Hanoi, Oct 7 (Latin Press) Vietnam’s economy is today the fastest growing in Southeast Asia and the trend will continue in the coming years despite the instabilities of regional and global trade, agree international organizations.
Experts from various banks and rating agencies base their forecasts on the sustained growth of the Gross Domestic Product (GDP) in the last decade (an average of more than six percent), but above all on the records of 2019.
The Vietnamese economy grew 6.98 percent from January to the end of September, a record for a period of this duration in the last nine years. And it did so in a growing way: in the first quarter it expanded 6.73 percent; in the second, 6.82 percent; and in the third, 7.31 percent.
Faced with such figures, the U.S.-based Citigroup, the world’s largest financial services company, adjusted its forecast for the Indochinese nation’s GDP for this year from 6.7 percent to 6.9 percent.
Important entities in neighboring Singapore also made optimistic predictions: United Overseas raised it to 6.8 percent and Maybank Kim Eng Research to seven, while the consulting firm Capital Economics kept it at the highest of those levels.
Shortly before the spectacular end of September, other institutions gave Vietnam’s economy outstanding ratings. The Asian Development Bank, for example, predicted growth of 6.8 percent. At this time he’s probably considering raising his grade.
Individual predictions are also auspicious.
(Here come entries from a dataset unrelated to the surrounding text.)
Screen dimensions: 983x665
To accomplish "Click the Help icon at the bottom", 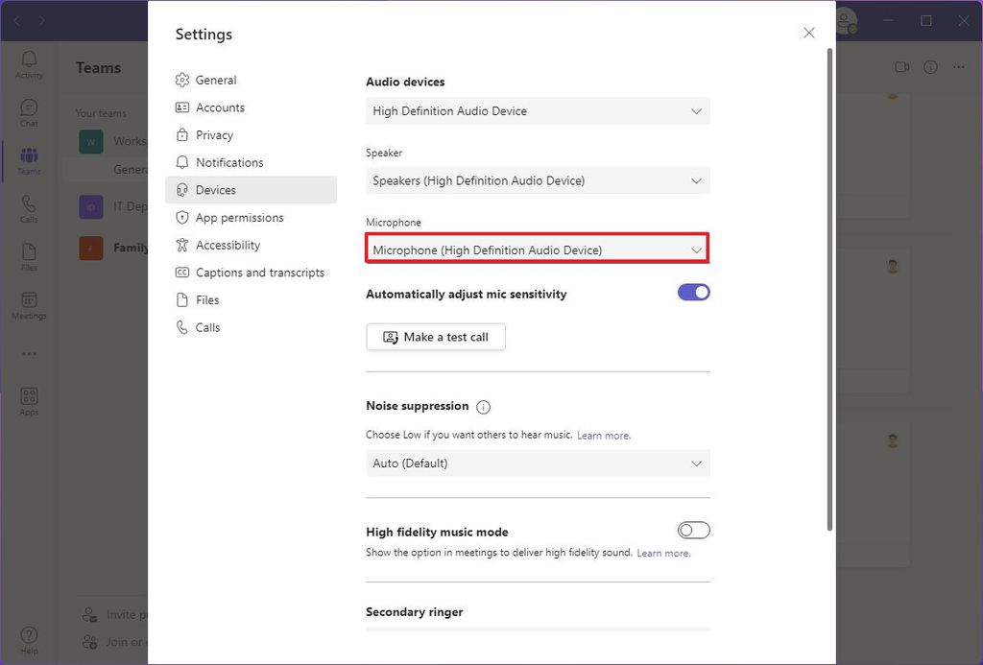I will (x=29, y=638).
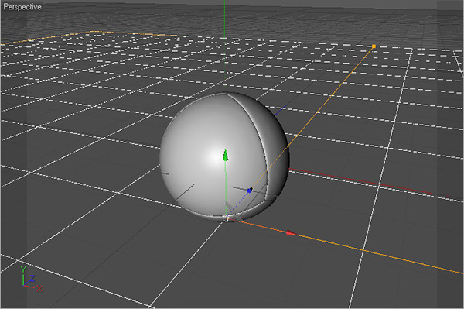This screenshot has width=464, height=309.
Task: Click the blue dashed Z-axis line below blue handle
Action: click(x=238, y=204)
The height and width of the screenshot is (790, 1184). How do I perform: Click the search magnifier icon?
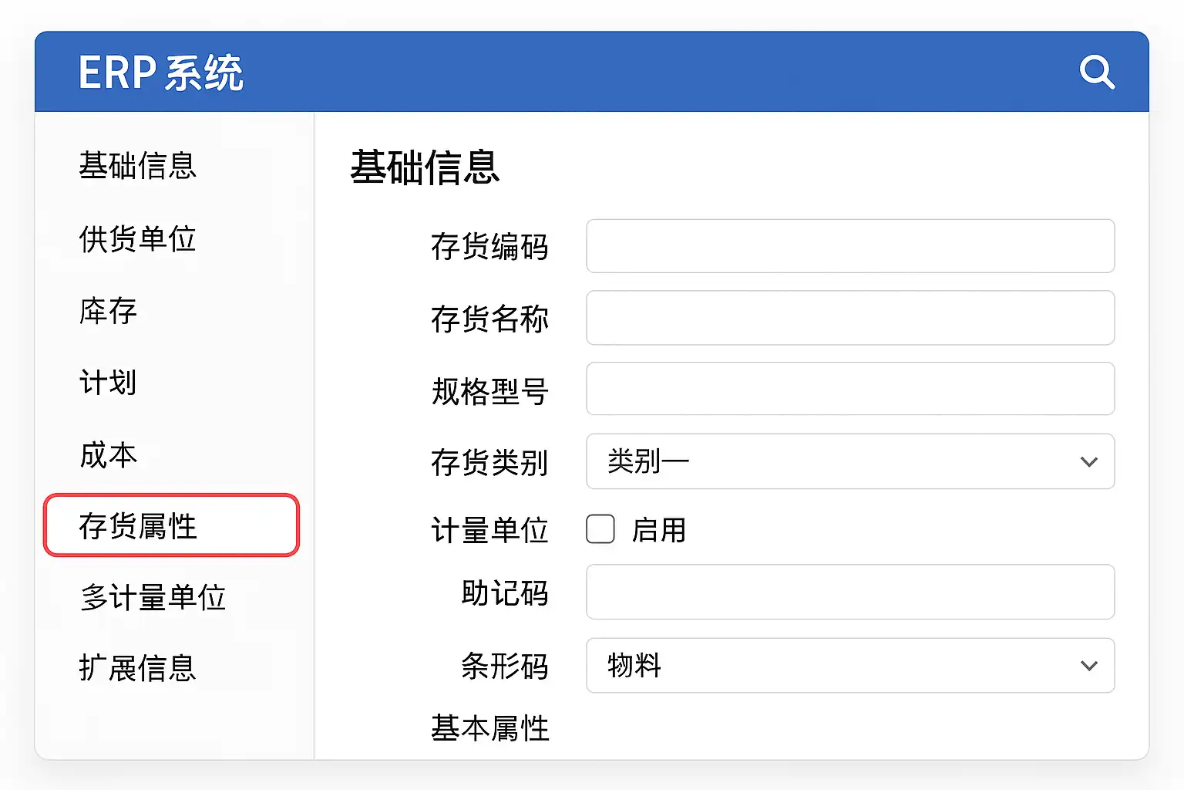point(1097,73)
Edward Lee, head of Standard Chartered Vietnam’s economic research group in Southeast and South Asia, estimated that Vietnam’s GDP will increase 6.9 percent in 2019 and maintain an upward trend until 2021.
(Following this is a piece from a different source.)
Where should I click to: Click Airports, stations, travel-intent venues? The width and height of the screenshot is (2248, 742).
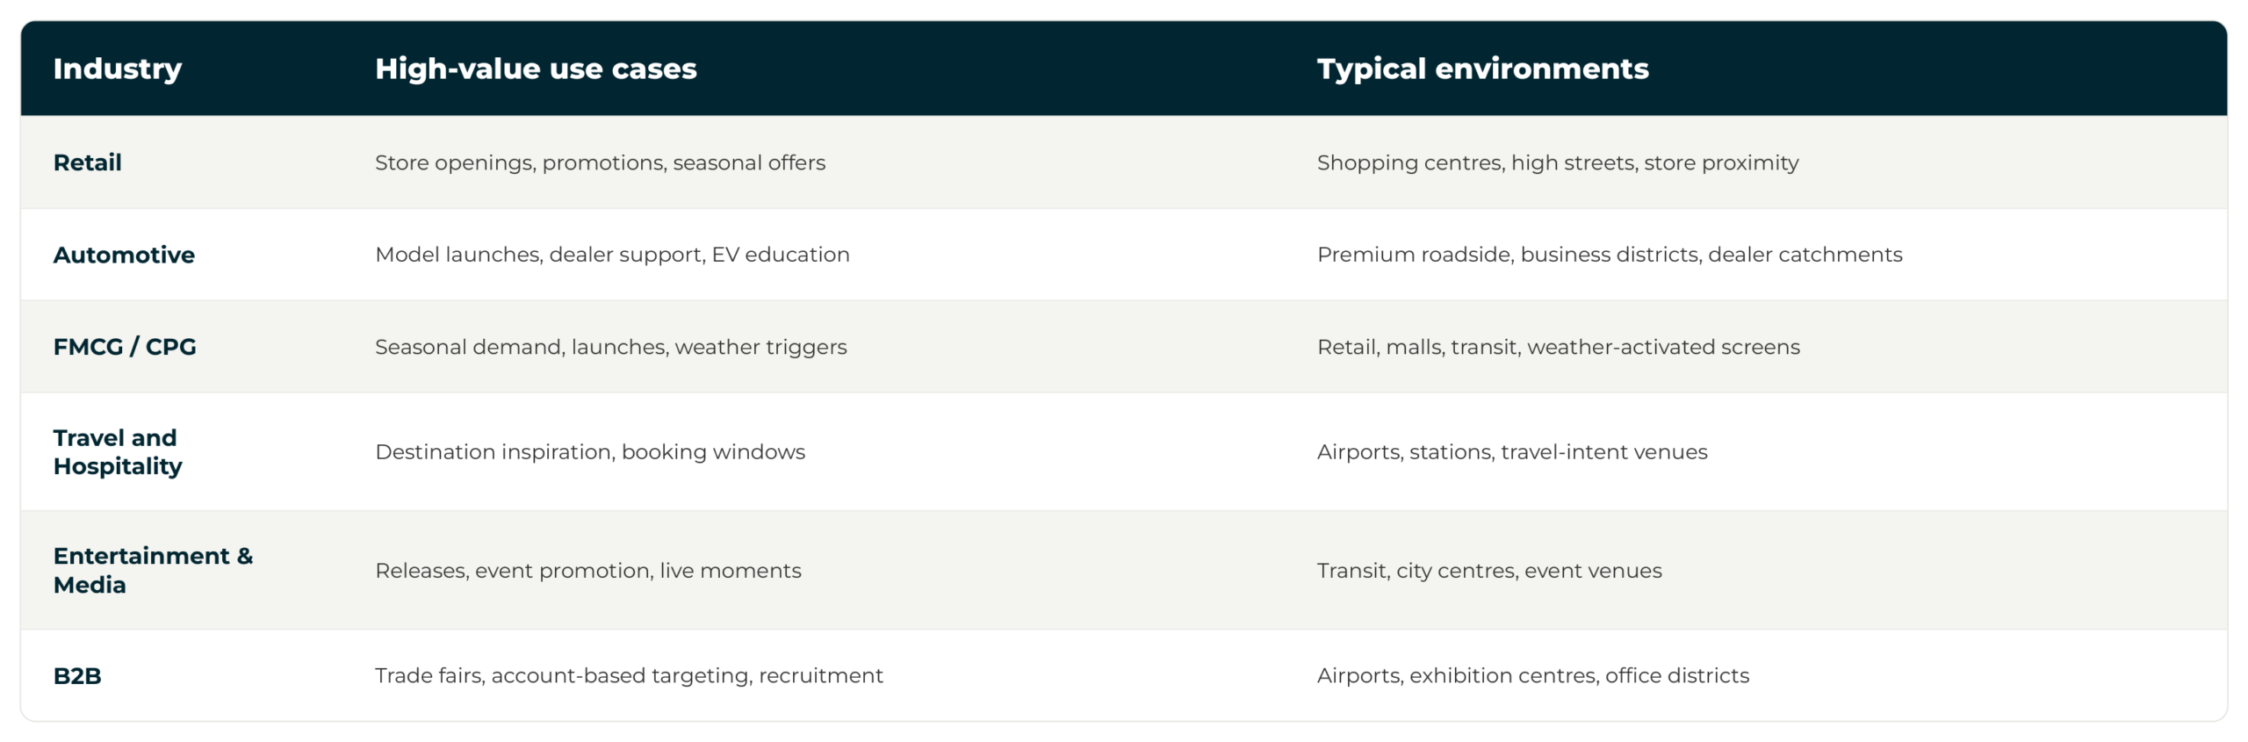pos(1512,451)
Most specialized agencies base such calculations on the growing flow of foreign direct investment (FDI) to Vietnam, the sustained growth of exports, the strength of the processing and manufacturing industry and the steady rise in domestic consumption, among several factors.
Other elements, of course, act against or are a box of surprises.
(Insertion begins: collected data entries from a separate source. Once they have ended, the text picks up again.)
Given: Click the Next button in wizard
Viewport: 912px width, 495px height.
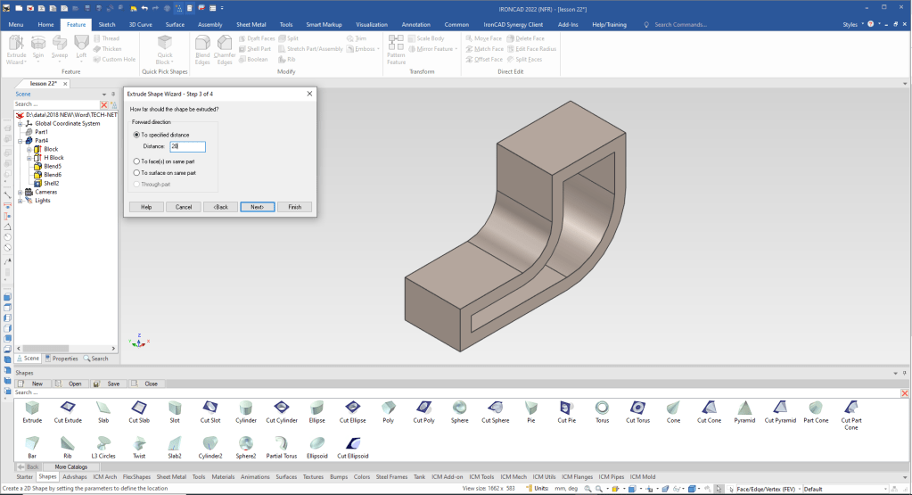Looking at the screenshot, I should 257,206.
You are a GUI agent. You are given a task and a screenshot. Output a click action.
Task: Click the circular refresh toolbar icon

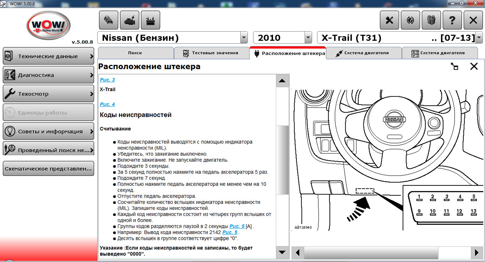[x=410, y=20]
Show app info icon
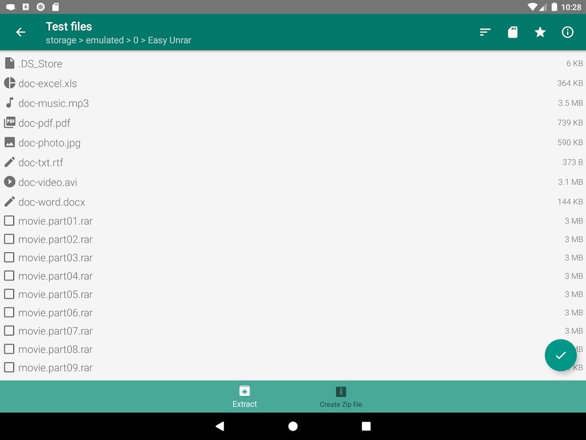The height and width of the screenshot is (440, 586). 567,32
Among the domestic ones are lower growth in industrial production compared to 2018; the slowdown in the arrival of foreign tourists; defaults in the disbursement of public investment capital; and default in the liquidation of loans.
Also, the impact of climate change (drought in several areas of the country), the fall in international prices of several key items such as rice and coffee, and an epidemic of African swine fever that has forced the slaughter of about 15 percent of the national herd of pigs.
Among the external ones, there is the issue of the trade war between the United States. At the beginning of the war, most experts thought that Vietnam would fish in a rough river, but at this time few know if it has really won anything, and less those who know if it will win or lose in the future.
The Vietnamese economy, however, is healing in health.
A few days ago, in his usual monthly meeting with the cabinet, Prime Minister Nguyen Xuan Phuc urged to apply rigorously and creatively the reforms underway to prevent the country from external and internal contingencies.
Xuan Phuc agreed that the main macroeconomic indicators show a remarkable behavior, but warned that the unstable international scenario and the aforementioned factors of domestic nature could compromise the year.
With regard to protectionist policies and tariff conflicts between the major powers, he urged the officials and bodies concerned to closely monitor eventualities, evaluate them comprehensively to determine the impact on Vietnam and advise on measures capable of counteracting them.
With regard to internal shortcomings, he called on the authorities at all levels to rigorously implement the economic reforms in which the country is engaged, and to adjust them when specific situations so require. Ministers and heads of sectors have a great responsibility in this work, he remarked.
Delineated and ruled by the Communist Party, in the Indochinese nation the policy of renewal, or Doi Moi, has been underway since 1986, according to which the country follows a market economy model oriented towards socialism.
In its shadow, Vietnam has largely healed from the wounds of war and underdeveloped, became a developing country and middle income.
Built on the ruins of successive and devastating wars, the Vietnamese economy is emerging as proof that there are alternatives to the capitalist model. And that socialism is viable when it is built under unprejudiced and creative guidelines.